Pixel coordinate grounding data

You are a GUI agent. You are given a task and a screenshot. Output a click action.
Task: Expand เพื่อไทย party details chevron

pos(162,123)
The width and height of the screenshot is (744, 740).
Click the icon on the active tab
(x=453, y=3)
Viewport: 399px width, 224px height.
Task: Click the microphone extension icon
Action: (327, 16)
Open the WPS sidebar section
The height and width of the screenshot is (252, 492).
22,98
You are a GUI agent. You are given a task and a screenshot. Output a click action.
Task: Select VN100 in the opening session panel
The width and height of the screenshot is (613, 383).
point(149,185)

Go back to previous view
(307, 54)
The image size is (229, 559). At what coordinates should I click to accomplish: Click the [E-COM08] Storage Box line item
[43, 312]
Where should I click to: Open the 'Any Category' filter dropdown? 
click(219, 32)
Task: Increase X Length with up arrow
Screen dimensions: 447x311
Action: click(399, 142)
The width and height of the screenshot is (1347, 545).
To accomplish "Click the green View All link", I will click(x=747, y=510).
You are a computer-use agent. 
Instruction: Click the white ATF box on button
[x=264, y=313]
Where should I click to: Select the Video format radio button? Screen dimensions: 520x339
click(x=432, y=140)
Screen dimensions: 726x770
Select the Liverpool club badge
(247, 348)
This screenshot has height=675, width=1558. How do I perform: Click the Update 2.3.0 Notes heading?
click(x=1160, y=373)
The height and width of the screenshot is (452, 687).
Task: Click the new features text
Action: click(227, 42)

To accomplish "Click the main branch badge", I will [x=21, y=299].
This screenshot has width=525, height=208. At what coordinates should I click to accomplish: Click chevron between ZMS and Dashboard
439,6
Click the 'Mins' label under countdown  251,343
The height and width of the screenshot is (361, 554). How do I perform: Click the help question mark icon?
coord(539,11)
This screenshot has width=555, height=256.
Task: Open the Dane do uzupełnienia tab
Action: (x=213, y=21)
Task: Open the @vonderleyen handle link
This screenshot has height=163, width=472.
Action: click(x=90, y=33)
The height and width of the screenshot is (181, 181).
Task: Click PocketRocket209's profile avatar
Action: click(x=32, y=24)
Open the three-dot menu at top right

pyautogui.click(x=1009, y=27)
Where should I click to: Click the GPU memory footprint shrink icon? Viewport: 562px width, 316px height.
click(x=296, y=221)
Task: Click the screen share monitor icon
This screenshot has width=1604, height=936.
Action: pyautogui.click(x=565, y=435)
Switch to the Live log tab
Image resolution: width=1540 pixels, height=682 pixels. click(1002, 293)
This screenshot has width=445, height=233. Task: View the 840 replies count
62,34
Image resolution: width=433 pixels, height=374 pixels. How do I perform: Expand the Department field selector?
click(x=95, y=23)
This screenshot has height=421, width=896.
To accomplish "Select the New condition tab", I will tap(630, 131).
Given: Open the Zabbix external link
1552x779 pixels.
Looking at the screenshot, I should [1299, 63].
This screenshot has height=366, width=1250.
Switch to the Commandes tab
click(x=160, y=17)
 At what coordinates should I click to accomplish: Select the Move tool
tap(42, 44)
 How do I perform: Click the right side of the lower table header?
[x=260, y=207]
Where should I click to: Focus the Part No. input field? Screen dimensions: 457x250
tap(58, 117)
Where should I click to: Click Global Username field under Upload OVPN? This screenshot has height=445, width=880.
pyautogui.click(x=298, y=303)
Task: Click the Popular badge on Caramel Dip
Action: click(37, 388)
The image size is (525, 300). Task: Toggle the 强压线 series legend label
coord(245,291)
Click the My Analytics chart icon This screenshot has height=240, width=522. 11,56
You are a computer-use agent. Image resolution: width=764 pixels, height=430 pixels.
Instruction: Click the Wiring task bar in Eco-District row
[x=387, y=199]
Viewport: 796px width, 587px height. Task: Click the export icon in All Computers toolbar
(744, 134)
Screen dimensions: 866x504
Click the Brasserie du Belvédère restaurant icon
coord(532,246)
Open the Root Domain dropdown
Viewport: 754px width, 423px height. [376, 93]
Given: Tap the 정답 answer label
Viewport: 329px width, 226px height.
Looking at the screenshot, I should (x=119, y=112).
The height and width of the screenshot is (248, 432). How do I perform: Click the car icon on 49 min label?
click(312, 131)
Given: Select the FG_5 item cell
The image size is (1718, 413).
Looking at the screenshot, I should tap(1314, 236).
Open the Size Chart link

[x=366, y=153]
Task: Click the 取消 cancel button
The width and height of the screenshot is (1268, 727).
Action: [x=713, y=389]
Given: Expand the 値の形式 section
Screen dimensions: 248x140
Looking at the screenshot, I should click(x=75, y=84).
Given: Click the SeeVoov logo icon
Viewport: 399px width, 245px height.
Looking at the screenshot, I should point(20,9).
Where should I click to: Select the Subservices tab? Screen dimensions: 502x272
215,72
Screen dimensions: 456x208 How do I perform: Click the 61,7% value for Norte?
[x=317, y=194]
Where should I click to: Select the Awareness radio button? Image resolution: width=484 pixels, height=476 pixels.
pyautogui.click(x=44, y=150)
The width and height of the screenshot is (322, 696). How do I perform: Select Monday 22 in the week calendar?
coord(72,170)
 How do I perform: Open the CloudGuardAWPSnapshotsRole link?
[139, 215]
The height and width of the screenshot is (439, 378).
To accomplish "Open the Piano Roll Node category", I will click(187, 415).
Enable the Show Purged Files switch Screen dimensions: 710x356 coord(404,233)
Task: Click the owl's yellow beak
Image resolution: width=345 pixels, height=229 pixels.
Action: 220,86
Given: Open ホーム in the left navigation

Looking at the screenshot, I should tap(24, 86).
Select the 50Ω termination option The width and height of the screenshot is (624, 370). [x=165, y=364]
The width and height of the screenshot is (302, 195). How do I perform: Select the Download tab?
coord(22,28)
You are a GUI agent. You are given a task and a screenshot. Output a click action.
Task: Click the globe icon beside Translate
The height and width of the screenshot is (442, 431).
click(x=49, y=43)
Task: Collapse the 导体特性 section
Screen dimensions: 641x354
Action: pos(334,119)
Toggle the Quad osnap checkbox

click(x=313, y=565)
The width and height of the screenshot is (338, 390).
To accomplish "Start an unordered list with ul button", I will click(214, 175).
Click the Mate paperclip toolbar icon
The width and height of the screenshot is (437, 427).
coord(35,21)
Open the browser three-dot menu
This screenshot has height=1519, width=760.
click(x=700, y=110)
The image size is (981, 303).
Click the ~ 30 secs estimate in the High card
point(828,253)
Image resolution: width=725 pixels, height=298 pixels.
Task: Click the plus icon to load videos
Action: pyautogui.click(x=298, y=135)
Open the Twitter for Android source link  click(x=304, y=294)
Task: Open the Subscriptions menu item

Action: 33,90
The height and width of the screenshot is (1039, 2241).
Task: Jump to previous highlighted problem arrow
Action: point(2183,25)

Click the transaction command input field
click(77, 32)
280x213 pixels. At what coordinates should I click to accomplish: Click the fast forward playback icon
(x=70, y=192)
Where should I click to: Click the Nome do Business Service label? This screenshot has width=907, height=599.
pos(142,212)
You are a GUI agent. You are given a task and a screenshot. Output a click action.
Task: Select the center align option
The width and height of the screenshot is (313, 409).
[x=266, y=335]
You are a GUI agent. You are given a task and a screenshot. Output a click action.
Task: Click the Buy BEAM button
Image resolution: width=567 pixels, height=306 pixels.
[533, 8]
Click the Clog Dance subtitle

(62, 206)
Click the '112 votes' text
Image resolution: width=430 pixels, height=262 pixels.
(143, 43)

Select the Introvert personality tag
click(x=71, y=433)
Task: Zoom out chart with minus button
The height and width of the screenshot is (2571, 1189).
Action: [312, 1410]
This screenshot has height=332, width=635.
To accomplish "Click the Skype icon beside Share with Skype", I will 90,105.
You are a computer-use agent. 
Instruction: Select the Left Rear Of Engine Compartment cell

Your instructions ::
The records above need to be output again, verbatim.

Output of the exercise ::
You are a GUI agent. You are given a task and a screenshot. Output a click action.
Task: Expand เพื่อไทย party details chevron

pos(162,123)
The width and height of the screenshot is (744, 740).
Click the icon on the active tab
(x=453, y=3)
Viewport: 399px width, 224px height.
Task: Click the microphone extension icon
Action: (327, 16)
Open the WPS sidebar section
The height and width of the screenshot is (252, 492).
22,98
You are a GUI agent. You are given a task and a screenshot. Output a click action.
Task: Select VN100 in the opening session panel
The width and height of the screenshot is (613, 383).
point(149,185)

Go back to previous view
(307, 54)
The image size is (229, 559). At what coordinates should I click to accomplish: Click the [E-COM08] Storage Box line item
[43, 312]
Where should I click to: Open the 'Any Category' filter dropdown? 
click(219, 32)
Task: Increase X Length with up arrow
Screen dimensions: 447x311
Action: click(399, 142)
The width and height of the screenshot is (1347, 545).
To accomplish "Click the green View All link", I will click(x=747, y=510).
You are a computer-use agent. 
Instruction: Click the white ATF box on button
[x=264, y=313]
Where should I click to: Select the Video format radio button? Screen dimensions: 520x339
click(x=432, y=140)
Screen dimensions: 726x770
Select the Liverpool club badge
(247, 348)
This screenshot has height=675, width=1558. How do I perform: Click the Update 2.3.0 Notes heading?
click(x=1160, y=373)
The height and width of the screenshot is (452, 687).
Task: Click the new features text
Action: click(227, 42)

To accomplish "Click the main branch badge", I will [x=21, y=299].
This screenshot has width=525, height=208. At what coordinates should I click to accomplish: Click chevron between ZMS and Dashboard
439,6
Click the 'Mins' label under countdown  251,343
The height and width of the screenshot is (361, 554). How do I perform: Click the help question mark icon?
coord(539,11)
This screenshot has width=555, height=256.
Task: Open the Dane do uzupełnienia tab
Action: (x=213, y=21)
Task: Open the @vonderleyen handle link
This screenshot has height=163, width=472.
Action: click(x=90, y=33)
The height and width of the screenshot is (181, 181).
Task: Click PocketRocket209's profile avatar
Action: click(x=32, y=24)
Open the three-dot menu at top right

pyautogui.click(x=1009, y=27)
Where should I click to: Click the GPU memory footprint shrink icon? Viewport: 562px width, 316px height.
click(x=296, y=221)
Task: Click the screen share monitor icon
This screenshot has width=1604, height=936.
Action: pyautogui.click(x=565, y=435)
Switch to the Live log tab
Image resolution: width=1540 pixels, height=682 pixels. click(1002, 293)
This screenshot has width=445, height=233. Task: View the 840 replies count
62,34
Image resolution: width=433 pixels, height=374 pixels. How do I perform: Expand the Department field selector?
click(x=95, y=23)
This screenshot has height=421, width=896.
To accomplish "Select the New condition tab", I will tap(630, 131).
Given: Open the Zabbix external link
1552x779 pixels.
Looking at the screenshot, I should [1299, 63].
This screenshot has height=366, width=1250.
Switch to the Commandes tab
click(x=160, y=17)
 At what coordinates should I click to accomplish: Select the Move tool
tap(42, 44)
 How do I perform: Click the right side of the lower table header?
[x=260, y=207]
Where should I click to: Focus the Part No. input field? Screen dimensions: 457x250
tap(58, 117)
Where should I click to: Click Global Username field under Upload OVPN? This screenshot has height=445, width=880.
pyautogui.click(x=298, y=303)
Task: Click the Popular badge on Caramel Dip
Action: click(37, 388)
The image size is (525, 300). Task: Toggle the 强压线 series legend label
coord(245,291)
Click the My Analytics chart icon This screenshot has height=240, width=522. 11,56
You are a computer-use agent. Image resolution: width=764 pixels, height=430 pixels.
Instruction: Click the Wiring task bar in Eco-District row
[x=387, y=199]
Viewport: 796px width, 587px height. Task: Click the export icon in All Computers toolbar
(744, 134)
Screen dimensions: 866x504
Click the Brasserie du Belvédère restaurant icon
coord(532,246)
Open the Root Domain dropdown
Viewport: 754px width, 423px height. [376, 93]
Given: Tap the 정답 answer label
Viewport: 329px width, 226px height.
Looking at the screenshot, I should (x=119, y=112).
The height and width of the screenshot is (248, 432). How do I perform: Click the car icon on 49 min label?
click(312, 131)
Given: Select the FG_5 item cell
The image size is (1718, 413).
Looking at the screenshot, I should tap(1314, 236).
Open the Size Chart link

[x=366, y=153]
Task: Click the 取消 cancel button
The width and height of the screenshot is (1268, 727).
Action: [x=713, y=389]
Given: Expand the 値の形式 section
Screen dimensions: 248x140
Looking at the screenshot, I should click(x=75, y=84).
Given: Click the SeeVoov logo icon
Viewport: 399px width, 245px height.
Looking at the screenshot, I should point(20,9).
Where should I click to: Select the Subservices tab? Screen dimensions: 502x272
215,72
Screen dimensions: 456x208 How do I perform: Click the 61,7% value for Norte?
[x=317, y=194]
Where should I click to: Select the Awareness radio button? Image resolution: width=484 pixels, height=476 pixels.
pyautogui.click(x=44, y=150)
The width and height of the screenshot is (322, 696). How do I perform: Select Monday 22 in the week calendar?
coord(72,170)
 How do I perform: Open the CloudGuardAWPSnapshotsRole link?
[139, 215]
The height and width of the screenshot is (439, 378).
To accomplish "Open the Piano Roll Node category", I will click(187, 415).
Enable the Show Purged Files switch Screen dimensions: 710x356 coord(404,233)
Task: Click the owl's yellow beak
Image resolution: width=345 pixels, height=229 pixels.
Action: 220,86
Given: Open ホーム in the left navigation

Looking at the screenshot, I should tap(24, 86).
Select the 50Ω termination option The width and height of the screenshot is (624, 370). [x=165, y=364]
The width and height of the screenshot is (302, 195). How do I perform: Select the Download tab?
coord(22,28)
You are a GUI agent. You are given a task and a screenshot. Output a click action.
Task: Click the globe icon beside Translate
The height and width of the screenshot is (442, 431).
click(x=49, y=43)
Task: Collapse the 导体特性 section
Screen dimensions: 641x354
Action: pos(334,119)
Toggle the Quad osnap checkbox

click(x=313, y=565)
The width and height of the screenshot is (338, 390).
To accomplish "Start an unordered list with ul button", I will click(214, 175).
Click the Mate paperclip toolbar icon
The width and height of the screenshot is (437, 427).
coord(35,21)
Open the browser three-dot menu
This screenshot has height=1519, width=760.
click(x=700, y=110)
The image size is (981, 303).
Click the ~ 30 secs estimate in the High card
point(828,253)
Image resolution: width=725 pixels, height=298 pixels.
Task: Click the plus icon to load videos
Action: pyautogui.click(x=298, y=135)
Open the Twitter for Android source link  click(x=304, y=294)
Task: Open the Subscriptions menu item

Action: 33,90
The height and width of the screenshot is (1039, 2241).
Task: Jump to previous highlighted problem arrow
Action: point(2183,25)

Click the transaction command input field
click(77, 32)
280x213 pixels. At what coordinates should I click to accomplish: Click the fast forward playback icon
(x=70, y=192)
Where should I click to: Click the Nome do Business Service label? This screenshot has width=907, height=599.
pos(142,212)
You are a GUI agent. You are given a task and a screenshot. Output a click action.
Task: Select the center align option
The width and height of the screenshot is (313, 409).
[x=266, y=335]
You are a GUI agent. You are given a task and a screenshot. Output a click action.
Task: Click the Buy BEAM button
Image resolution: width=567 pixels, height=306 pixels.
[533, 8]
Click the Clog Dance subtitle

(62, 206)
Click the '112 votes' text
Image resolution: width=430 pixels, height=262 pixels.
(143, 43)

Select the Introvert personality tag
click(x=71, y=433)
Task: Zoom out chart with minus button
The height and width of the screenshot is (2571, 1189).
Action: [312, 1410]
This screenshot has height=332, width=635.
To accomplish "Click the Skype icon beside Share with Skype", I will 90,105.
You are a computer-use agent. 
Instruction: Select the Left Rear Of Engine Compartment cell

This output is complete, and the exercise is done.